*What is asked*. Which lines in the entries below contain the word "This"? Gather each of them. Case counts.

--- Begin Supplied material ---

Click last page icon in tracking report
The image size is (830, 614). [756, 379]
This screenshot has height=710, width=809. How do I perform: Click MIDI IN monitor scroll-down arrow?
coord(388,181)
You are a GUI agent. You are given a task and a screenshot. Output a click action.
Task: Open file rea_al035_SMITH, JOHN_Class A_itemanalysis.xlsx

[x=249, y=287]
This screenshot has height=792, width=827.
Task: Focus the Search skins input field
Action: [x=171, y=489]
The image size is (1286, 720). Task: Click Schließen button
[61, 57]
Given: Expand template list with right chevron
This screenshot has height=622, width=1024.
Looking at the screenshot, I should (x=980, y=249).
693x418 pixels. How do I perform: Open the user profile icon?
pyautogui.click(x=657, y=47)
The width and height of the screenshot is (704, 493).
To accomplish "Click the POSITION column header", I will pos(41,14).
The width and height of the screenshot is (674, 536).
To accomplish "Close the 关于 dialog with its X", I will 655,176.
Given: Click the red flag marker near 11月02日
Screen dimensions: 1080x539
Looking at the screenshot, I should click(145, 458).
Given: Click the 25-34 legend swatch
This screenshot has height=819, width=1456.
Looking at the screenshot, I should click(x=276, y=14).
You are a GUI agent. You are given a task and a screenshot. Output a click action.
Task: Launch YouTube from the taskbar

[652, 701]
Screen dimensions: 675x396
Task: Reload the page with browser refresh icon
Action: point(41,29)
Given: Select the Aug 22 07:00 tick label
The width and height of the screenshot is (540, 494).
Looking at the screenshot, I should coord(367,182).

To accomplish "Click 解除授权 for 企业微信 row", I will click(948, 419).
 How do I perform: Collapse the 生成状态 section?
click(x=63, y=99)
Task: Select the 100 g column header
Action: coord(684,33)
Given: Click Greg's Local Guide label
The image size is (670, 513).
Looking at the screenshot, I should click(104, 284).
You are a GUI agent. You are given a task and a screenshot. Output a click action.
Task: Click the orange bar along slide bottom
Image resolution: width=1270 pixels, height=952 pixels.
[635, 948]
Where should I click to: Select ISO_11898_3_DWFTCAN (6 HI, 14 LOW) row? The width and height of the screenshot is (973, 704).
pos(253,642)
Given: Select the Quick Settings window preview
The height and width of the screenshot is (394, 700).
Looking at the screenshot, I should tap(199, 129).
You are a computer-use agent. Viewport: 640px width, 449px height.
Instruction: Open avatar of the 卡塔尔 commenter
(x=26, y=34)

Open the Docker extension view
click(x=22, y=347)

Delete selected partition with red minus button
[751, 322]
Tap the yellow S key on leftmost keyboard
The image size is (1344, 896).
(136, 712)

--- End Supplied material ---

*Task answer*.
This screenshot has height=710, width=809. How do I perform: Click MIDI IN monitor scroll-down arrow?
This screenshot has height=792, width=827.
This screenshot has height=622, width=1024.
This screenshot has height=819, width=1456.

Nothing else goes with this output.